#### [Task brief]
In the data that follows, find the line with "Task: Open the Odds BK team link"; transcribe it, every later line up to the one with "Click the Pause", and that line as well, exactly and with no others.

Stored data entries
=== Begin Enclosure ===
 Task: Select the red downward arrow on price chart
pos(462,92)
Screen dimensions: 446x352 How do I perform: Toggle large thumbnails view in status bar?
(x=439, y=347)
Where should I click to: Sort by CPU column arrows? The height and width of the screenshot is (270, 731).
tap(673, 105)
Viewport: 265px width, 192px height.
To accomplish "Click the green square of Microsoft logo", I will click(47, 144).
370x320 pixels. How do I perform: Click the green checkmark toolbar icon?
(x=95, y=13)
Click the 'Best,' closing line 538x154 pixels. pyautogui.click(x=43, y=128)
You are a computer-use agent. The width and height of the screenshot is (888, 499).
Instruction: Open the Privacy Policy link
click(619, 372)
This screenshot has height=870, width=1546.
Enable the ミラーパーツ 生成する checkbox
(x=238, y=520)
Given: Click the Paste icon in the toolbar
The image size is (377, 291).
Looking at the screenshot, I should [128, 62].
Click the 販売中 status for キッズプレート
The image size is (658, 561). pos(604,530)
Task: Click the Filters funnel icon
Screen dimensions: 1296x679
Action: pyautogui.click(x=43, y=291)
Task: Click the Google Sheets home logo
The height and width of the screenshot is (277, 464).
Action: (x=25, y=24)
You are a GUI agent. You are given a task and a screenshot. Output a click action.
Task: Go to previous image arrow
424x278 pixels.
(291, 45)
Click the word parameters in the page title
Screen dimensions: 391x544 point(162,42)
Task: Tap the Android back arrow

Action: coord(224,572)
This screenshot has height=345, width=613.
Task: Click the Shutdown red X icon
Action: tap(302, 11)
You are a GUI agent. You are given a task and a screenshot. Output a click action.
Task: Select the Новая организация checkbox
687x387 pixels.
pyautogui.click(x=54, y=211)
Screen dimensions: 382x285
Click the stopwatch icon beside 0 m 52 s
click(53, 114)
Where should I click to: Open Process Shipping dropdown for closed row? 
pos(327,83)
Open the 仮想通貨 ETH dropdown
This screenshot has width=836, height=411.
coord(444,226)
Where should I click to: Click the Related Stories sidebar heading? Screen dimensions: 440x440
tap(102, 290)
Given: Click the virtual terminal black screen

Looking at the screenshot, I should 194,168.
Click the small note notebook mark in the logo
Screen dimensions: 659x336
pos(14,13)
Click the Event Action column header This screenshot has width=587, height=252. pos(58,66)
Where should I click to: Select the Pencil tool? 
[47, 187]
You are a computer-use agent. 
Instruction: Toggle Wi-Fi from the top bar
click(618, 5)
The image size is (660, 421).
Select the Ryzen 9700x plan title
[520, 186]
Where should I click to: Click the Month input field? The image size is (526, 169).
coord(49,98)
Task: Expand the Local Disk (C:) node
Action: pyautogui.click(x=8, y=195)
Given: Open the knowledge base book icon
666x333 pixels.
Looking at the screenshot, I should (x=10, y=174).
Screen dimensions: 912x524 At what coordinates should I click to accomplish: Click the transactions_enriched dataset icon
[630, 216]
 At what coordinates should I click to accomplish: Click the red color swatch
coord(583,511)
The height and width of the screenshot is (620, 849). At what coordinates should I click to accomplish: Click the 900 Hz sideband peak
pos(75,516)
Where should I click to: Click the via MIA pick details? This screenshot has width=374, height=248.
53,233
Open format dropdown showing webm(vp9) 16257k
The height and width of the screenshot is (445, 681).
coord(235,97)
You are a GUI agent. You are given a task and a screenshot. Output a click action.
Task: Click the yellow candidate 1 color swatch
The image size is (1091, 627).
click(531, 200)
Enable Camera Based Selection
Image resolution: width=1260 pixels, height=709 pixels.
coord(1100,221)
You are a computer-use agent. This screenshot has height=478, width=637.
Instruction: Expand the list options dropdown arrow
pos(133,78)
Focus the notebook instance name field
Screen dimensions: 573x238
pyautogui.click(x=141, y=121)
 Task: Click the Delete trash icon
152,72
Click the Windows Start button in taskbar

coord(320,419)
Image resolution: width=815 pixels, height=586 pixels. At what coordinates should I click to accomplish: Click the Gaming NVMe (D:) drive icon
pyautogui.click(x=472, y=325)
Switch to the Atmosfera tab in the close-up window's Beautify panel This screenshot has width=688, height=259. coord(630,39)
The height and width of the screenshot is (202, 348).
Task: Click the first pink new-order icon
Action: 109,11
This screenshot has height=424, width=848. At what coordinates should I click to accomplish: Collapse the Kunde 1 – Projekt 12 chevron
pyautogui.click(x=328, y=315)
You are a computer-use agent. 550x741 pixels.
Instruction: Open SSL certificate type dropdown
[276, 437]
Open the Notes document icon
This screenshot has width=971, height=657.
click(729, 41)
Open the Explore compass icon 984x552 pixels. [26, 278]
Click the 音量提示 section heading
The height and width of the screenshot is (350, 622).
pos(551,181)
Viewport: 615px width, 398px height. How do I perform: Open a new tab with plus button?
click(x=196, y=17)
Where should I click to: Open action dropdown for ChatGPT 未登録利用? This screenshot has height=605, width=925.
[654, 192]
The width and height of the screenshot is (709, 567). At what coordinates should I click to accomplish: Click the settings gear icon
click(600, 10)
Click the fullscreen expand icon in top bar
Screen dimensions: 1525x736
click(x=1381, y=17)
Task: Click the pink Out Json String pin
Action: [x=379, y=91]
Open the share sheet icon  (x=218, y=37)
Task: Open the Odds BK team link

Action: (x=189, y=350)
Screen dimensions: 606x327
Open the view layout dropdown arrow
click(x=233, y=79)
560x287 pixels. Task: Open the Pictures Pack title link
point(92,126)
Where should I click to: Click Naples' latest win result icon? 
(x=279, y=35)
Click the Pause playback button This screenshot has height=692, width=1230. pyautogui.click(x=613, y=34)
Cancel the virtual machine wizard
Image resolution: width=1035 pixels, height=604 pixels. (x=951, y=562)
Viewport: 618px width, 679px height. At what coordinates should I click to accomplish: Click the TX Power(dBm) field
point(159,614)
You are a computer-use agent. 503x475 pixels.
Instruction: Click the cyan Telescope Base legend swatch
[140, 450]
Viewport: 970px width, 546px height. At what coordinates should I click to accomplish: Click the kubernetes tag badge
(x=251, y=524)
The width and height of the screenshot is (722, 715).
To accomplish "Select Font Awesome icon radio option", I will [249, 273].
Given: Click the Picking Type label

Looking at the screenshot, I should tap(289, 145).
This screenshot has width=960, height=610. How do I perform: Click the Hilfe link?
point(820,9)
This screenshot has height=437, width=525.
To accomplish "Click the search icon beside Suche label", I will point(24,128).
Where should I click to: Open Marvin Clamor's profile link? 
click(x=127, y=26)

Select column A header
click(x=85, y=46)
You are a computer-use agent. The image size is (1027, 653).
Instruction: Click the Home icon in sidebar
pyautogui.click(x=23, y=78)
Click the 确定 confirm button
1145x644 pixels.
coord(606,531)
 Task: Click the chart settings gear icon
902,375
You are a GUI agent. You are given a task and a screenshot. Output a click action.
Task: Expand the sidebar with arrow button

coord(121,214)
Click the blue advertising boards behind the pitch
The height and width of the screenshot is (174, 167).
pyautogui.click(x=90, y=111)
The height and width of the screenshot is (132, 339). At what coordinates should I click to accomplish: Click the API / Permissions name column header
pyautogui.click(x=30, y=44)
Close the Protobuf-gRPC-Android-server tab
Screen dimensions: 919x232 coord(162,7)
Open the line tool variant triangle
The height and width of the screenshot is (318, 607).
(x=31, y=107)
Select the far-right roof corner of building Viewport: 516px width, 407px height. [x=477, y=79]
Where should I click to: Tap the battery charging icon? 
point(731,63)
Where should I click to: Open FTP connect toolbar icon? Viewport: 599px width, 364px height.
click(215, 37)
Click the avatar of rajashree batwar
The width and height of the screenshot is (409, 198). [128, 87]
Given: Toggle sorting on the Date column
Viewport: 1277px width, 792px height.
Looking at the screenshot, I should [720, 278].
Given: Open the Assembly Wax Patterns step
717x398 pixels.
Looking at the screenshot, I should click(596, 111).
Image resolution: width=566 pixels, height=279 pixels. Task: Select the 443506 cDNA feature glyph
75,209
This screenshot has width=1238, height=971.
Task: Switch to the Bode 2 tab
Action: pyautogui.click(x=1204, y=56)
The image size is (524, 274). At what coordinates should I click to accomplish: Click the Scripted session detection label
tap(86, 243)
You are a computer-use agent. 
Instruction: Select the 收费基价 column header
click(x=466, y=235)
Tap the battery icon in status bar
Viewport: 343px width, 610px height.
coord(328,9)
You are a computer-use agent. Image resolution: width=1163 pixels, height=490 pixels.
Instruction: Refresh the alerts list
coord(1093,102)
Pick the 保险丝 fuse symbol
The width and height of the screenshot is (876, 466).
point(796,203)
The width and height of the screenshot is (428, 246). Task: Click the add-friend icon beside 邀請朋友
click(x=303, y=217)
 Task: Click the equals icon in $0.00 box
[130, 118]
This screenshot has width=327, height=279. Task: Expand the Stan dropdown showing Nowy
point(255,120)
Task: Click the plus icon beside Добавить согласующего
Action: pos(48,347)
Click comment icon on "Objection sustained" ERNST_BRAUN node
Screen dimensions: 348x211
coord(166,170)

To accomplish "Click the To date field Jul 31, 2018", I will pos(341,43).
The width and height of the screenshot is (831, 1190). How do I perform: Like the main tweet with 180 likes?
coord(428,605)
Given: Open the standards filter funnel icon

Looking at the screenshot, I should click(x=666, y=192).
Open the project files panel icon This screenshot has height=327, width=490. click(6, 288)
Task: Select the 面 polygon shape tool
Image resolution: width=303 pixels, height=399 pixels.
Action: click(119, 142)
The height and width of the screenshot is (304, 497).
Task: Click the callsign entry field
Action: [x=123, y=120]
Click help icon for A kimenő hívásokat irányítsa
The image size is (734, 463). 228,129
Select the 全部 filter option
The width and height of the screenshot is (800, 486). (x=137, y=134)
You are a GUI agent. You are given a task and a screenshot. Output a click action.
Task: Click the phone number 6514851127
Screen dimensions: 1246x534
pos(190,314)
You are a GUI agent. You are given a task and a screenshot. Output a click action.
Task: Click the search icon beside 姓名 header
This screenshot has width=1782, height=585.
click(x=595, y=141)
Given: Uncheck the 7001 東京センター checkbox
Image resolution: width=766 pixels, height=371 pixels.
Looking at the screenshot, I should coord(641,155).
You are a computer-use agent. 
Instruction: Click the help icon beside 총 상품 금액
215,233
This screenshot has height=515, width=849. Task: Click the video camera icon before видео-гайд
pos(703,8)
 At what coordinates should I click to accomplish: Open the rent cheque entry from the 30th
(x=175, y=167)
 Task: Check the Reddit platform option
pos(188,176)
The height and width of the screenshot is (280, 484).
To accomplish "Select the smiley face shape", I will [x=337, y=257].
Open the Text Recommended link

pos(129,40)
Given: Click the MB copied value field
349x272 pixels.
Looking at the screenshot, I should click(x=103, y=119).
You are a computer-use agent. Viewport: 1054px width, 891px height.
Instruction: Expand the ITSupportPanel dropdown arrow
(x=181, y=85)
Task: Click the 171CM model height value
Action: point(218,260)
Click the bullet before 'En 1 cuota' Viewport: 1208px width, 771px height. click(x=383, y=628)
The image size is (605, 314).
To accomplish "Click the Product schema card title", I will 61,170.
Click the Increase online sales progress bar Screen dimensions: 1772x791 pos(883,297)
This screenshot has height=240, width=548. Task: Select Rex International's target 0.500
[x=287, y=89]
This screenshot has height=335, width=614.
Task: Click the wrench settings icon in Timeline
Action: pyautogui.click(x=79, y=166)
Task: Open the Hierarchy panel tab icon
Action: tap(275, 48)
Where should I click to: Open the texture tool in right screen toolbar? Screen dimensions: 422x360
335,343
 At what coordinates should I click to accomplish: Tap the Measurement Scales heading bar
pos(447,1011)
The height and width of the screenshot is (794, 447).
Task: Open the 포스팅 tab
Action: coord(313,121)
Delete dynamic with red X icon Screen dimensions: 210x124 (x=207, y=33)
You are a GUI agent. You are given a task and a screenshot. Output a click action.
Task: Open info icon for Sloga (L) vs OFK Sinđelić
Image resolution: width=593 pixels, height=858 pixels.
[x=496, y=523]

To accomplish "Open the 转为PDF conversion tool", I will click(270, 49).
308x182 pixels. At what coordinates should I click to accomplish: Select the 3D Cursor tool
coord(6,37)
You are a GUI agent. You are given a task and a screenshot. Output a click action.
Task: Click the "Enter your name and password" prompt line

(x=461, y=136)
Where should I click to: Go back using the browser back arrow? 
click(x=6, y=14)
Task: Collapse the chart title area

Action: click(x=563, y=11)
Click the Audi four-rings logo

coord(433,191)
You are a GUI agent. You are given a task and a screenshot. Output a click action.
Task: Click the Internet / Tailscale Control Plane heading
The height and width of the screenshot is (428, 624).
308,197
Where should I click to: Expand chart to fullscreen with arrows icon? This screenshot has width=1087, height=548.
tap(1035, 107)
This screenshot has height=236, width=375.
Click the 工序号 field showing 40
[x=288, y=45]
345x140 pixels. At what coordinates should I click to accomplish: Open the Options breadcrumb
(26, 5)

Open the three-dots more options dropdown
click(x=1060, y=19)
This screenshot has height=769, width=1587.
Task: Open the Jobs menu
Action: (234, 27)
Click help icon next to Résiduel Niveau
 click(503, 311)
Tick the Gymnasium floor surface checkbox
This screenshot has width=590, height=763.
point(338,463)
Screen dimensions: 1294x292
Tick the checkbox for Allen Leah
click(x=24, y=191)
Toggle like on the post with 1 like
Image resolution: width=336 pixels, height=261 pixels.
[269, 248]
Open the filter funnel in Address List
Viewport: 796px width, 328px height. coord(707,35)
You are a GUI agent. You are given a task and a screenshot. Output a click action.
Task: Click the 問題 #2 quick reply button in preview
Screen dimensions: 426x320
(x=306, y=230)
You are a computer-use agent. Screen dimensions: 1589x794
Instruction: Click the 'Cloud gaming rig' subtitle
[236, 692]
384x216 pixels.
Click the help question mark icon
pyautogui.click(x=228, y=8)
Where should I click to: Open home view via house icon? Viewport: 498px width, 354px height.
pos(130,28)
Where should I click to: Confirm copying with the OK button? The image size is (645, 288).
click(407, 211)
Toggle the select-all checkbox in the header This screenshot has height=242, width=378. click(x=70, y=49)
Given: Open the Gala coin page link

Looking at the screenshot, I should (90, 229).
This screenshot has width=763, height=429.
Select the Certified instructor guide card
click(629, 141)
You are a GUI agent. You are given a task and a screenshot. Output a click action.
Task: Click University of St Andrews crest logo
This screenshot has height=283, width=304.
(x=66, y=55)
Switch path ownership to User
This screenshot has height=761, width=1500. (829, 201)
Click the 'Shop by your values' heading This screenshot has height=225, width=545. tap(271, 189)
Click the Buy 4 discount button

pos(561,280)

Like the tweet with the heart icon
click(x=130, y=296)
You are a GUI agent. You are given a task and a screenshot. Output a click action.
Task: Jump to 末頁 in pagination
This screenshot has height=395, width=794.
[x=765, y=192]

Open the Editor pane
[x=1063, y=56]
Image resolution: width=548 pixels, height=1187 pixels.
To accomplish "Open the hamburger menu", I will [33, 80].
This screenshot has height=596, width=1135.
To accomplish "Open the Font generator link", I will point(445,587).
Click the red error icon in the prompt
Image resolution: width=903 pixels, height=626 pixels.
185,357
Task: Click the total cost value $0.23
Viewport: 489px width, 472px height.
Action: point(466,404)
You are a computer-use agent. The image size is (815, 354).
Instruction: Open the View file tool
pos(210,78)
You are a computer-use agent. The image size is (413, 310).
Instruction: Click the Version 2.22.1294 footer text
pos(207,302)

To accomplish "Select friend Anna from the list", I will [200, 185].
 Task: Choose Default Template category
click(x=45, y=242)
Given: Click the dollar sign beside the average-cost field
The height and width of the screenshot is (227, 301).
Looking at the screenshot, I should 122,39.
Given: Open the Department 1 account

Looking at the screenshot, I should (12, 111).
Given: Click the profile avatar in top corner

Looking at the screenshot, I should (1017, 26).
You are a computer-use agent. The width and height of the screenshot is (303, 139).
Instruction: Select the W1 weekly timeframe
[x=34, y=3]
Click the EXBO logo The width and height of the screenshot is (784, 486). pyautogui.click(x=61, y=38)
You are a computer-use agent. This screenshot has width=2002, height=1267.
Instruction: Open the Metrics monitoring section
=== End Enclosure ===
#### [Exercise result]
Task: Open the Odds BK team link

Action: (x=189, y=350)
Screen dimensions: 606x327
Open the view layout dropdown arrow
click(x=233, y=79)
560x287 pixels. Task: Open the Pictures Pack title link
point(92,126)
Where should I click to: Click Naples' latest win result icon? 
(x=279, y=35)
Click the Pause playback button This screenshot has height=692, width=1230. pyautogui.click(x=613, y=34)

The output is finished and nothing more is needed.